ABOUT THIS EXERCISE:
Starting at the first line of the entries below, output every line exactly, up to and including the line with "Image resolution: width=1366, height=1387.".
===== EXERCISE INPUTS
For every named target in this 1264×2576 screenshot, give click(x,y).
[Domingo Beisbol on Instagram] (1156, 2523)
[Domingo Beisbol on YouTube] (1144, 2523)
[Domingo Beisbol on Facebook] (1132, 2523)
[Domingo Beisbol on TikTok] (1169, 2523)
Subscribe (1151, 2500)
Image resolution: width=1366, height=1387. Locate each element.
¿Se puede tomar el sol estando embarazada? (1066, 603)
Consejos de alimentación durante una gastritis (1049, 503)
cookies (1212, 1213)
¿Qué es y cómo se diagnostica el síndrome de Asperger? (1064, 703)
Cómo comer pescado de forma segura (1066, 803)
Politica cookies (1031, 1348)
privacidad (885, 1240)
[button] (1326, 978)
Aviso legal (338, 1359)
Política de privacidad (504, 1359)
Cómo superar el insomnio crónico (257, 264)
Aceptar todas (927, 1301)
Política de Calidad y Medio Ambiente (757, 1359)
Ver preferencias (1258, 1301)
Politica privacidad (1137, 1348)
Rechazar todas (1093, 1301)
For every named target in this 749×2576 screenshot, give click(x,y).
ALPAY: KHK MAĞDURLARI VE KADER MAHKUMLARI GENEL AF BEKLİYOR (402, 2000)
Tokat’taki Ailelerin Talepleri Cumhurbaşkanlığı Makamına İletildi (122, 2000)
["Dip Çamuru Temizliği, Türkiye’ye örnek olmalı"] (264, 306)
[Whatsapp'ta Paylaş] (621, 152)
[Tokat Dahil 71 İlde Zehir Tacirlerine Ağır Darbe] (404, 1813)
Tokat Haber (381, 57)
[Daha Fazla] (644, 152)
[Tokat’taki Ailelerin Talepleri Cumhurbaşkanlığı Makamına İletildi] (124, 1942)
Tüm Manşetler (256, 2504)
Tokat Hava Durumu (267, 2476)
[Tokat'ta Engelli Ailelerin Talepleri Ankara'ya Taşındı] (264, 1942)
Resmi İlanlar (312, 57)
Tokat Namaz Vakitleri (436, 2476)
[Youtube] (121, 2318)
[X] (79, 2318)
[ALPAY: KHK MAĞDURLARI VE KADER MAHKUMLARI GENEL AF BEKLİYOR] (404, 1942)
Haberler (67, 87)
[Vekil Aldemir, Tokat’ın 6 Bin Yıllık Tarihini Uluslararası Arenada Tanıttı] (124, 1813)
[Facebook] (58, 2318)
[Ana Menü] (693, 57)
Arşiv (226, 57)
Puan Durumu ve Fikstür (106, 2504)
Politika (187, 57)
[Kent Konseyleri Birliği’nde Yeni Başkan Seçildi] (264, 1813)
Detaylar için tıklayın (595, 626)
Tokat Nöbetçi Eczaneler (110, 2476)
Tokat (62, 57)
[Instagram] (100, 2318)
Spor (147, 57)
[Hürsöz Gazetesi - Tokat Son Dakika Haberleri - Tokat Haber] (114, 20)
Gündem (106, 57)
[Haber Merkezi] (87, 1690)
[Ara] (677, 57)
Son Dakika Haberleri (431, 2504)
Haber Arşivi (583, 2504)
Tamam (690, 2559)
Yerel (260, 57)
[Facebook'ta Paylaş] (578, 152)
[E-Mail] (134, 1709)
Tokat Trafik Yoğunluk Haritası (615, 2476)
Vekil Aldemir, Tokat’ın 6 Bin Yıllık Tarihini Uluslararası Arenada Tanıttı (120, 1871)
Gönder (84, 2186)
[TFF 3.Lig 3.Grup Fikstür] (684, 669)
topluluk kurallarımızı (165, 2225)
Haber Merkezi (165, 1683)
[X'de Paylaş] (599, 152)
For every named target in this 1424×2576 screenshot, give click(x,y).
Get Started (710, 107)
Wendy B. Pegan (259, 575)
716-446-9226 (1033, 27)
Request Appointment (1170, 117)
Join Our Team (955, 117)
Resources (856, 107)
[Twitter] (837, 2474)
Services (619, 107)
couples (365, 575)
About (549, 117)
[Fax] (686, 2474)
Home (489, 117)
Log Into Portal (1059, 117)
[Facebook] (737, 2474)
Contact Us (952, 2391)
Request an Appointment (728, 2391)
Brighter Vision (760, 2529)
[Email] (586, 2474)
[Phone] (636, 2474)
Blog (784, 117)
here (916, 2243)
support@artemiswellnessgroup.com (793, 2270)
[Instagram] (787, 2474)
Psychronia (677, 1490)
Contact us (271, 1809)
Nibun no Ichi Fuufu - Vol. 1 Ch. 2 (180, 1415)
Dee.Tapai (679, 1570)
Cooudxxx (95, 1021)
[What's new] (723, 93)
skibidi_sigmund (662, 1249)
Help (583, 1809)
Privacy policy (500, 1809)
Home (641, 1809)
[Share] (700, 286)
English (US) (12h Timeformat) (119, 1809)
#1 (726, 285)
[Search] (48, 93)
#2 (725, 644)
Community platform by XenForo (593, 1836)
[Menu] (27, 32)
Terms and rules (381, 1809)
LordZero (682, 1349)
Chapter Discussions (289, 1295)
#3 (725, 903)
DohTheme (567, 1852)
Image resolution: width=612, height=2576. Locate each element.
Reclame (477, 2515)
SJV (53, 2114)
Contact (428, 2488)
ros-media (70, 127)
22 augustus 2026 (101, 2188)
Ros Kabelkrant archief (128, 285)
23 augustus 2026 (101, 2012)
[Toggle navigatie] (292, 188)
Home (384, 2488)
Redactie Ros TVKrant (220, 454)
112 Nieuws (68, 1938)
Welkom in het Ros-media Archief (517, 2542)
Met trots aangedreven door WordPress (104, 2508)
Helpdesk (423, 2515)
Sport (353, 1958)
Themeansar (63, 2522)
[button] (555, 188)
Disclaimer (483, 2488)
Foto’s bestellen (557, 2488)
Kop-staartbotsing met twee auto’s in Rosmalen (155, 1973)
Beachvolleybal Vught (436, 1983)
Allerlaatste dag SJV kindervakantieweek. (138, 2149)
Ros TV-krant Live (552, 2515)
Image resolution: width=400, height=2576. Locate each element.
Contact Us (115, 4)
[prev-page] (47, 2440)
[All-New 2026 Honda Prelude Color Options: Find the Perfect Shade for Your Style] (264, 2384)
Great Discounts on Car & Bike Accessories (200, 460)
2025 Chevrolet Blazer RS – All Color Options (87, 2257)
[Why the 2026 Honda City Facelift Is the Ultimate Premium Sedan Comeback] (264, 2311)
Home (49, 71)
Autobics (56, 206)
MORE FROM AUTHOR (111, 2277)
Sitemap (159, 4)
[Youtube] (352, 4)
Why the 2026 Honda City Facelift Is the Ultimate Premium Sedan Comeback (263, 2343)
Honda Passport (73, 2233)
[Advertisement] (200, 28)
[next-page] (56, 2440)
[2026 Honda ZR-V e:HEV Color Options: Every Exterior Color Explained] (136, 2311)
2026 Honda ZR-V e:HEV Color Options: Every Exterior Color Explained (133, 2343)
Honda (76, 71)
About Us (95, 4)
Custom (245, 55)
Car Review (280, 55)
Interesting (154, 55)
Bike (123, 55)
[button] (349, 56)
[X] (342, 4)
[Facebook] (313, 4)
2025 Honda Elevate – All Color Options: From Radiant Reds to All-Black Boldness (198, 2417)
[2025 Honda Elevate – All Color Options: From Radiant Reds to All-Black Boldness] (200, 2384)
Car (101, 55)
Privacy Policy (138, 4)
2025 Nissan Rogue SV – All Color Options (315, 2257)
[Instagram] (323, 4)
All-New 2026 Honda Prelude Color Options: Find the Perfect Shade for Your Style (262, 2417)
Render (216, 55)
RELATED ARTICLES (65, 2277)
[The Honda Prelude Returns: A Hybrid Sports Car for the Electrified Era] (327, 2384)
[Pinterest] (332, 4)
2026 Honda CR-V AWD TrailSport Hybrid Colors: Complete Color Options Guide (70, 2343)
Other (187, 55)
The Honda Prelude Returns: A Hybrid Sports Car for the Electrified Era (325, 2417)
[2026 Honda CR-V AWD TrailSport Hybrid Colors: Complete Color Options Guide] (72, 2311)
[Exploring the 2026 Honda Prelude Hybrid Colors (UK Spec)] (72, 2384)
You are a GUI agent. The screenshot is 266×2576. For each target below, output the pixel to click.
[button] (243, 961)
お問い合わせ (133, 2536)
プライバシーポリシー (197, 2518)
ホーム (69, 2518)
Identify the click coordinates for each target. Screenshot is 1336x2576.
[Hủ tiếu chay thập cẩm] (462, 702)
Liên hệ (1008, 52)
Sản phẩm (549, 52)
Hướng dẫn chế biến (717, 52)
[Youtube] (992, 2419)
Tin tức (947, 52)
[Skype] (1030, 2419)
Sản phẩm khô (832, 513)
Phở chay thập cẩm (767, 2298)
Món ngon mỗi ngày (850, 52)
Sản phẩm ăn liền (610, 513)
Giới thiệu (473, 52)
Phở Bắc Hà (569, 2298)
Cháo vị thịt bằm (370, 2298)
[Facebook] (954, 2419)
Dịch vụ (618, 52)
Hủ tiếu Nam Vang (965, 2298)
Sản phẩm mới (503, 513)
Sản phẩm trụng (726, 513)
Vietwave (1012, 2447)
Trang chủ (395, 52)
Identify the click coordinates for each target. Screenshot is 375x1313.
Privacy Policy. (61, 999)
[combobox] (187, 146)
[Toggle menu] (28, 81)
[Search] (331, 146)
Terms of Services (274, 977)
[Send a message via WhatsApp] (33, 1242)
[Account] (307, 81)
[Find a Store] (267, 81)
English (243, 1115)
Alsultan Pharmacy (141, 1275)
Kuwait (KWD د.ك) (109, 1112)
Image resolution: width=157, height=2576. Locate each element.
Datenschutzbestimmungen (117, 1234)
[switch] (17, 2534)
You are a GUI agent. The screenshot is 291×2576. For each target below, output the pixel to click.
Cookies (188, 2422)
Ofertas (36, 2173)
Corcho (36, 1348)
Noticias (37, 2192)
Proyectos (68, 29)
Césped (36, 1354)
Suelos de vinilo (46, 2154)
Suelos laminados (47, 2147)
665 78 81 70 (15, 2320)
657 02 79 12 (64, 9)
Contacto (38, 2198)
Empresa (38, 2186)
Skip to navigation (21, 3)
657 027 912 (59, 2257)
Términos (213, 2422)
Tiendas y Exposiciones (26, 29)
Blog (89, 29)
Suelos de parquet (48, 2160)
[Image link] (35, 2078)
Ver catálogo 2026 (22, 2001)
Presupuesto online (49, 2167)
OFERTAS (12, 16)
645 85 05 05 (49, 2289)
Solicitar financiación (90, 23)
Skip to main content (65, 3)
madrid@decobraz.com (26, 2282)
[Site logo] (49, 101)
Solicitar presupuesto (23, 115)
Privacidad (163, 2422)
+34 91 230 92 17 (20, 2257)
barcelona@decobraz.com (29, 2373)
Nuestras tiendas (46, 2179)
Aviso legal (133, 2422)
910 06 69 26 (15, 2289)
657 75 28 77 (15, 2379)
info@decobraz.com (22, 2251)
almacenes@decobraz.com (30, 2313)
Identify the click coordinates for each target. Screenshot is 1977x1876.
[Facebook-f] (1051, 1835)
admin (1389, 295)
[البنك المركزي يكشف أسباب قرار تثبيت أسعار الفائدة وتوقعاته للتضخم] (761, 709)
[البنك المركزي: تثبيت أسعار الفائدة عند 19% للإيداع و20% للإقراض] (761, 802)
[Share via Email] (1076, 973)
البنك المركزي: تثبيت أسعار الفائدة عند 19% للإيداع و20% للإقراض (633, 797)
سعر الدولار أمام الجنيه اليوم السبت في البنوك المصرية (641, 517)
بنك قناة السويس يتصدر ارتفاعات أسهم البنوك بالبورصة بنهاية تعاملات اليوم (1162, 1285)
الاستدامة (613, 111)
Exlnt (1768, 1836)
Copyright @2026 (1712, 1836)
==========
TASK RESULT:
For every named target in this 1264×2576 screenshot, give click(x,y).
[Domingo Beisbol on Instagram] (1156, 2523)
[Domingo Beisbol on YouTube] (1144, 2523)
[Domingo Beisbol on Facebook] (1132, 2523)
[Domingo Beisbol on TikTok] (1169, 2523)
Subscribe (1151, 2500)
Image resolution: width=1366, height=1387. Locate each element.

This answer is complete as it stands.